La belle année is a reflexive documentary that actively makes you think about its form. Ruffier is the director but not the cinematographer (hats off instead to DoP Simon Averin Markström), but this is what makes it an interesting study. She turns the camera on herself but not literally, never using herself as an active cameraperson. It’s thus fascinating to see where the camera leads us—for instance, in moments in which it feels impossible to predict what might happen, the lens sometimes shifts to a particular hand fidget or unexpected movement of different characters. The effect of this cinematographic choice evokes Ruffier’s own composite of recollections, videos, and writings that offer no singular view of reality and are instead an amalgam of many ideas offered by many people.
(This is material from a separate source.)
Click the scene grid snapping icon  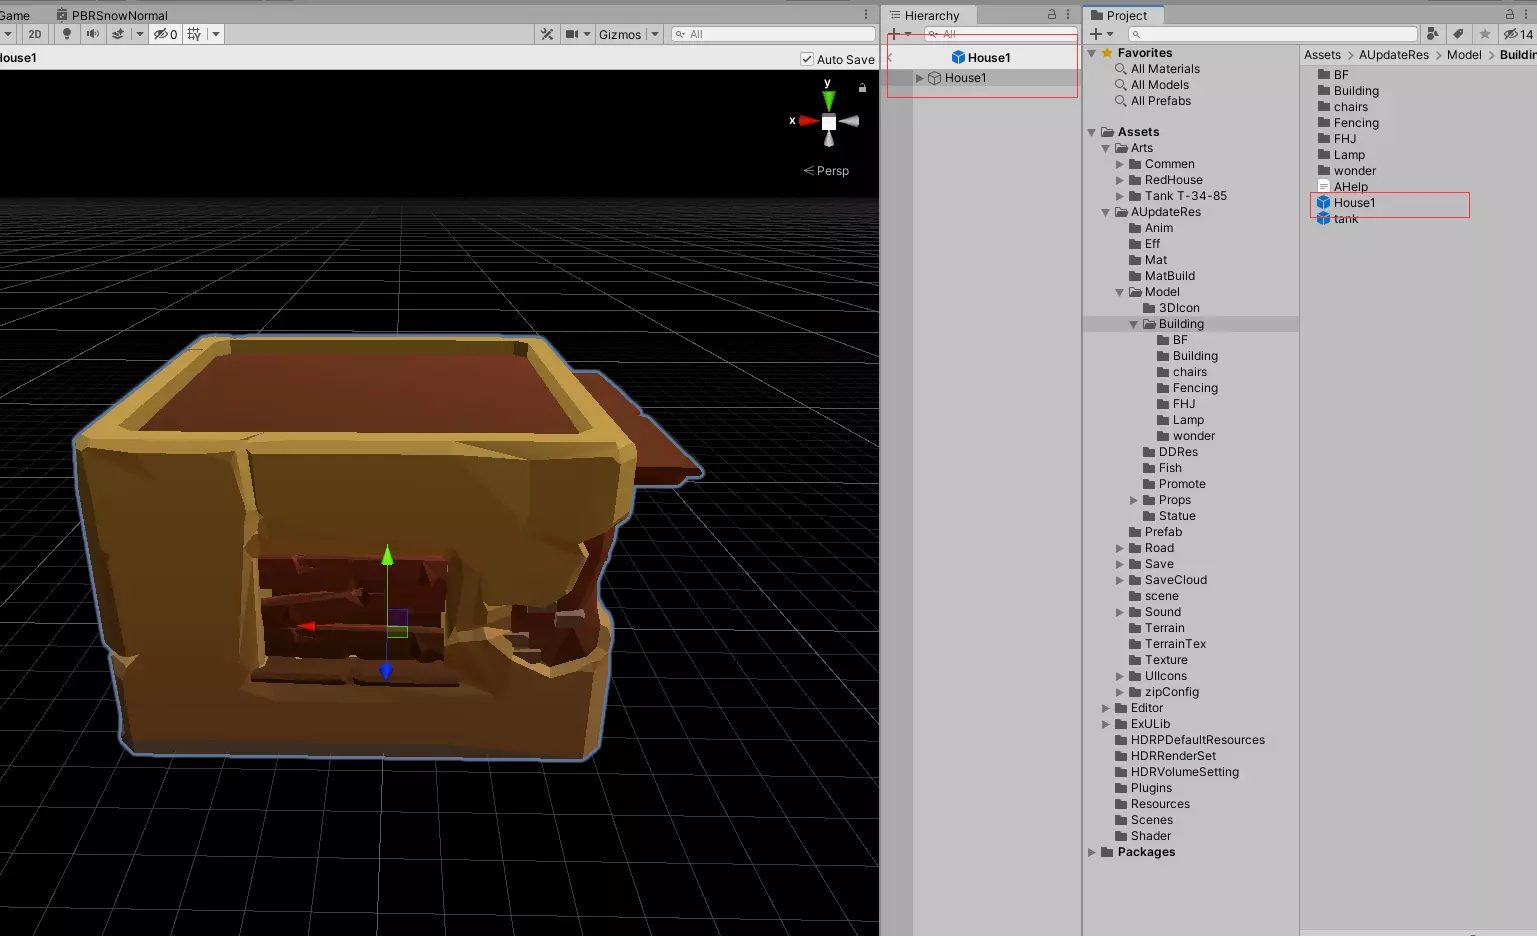click(194, 34)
Ruffier’s work emerges as a free-floating documentary sibling of Dag Johan Haugerud’s Dreams in which both not only take teenage desire—in particular, sapphic desire—seriously but also take the teens themselves seriously when they believe that the teacher, too, must have understood something profound about this desire. Contrary to conventional viewpoints, both real and fictional teens weren’t just projecting or imagining, a key point that speaks to the intuition of young people and the subversion of this idea of youthful infatuation. When Ruffier finally meets with Sylvie after so many years, she casts a quick glance at the camera, her face nearly in tears—but with that, it’s a visage full of triumph.

*****

La belle année screened in the Tiger Competition of the 2026 International Film Festival Rotterdam (29 January–8 February) and picked up a Special Jury Award.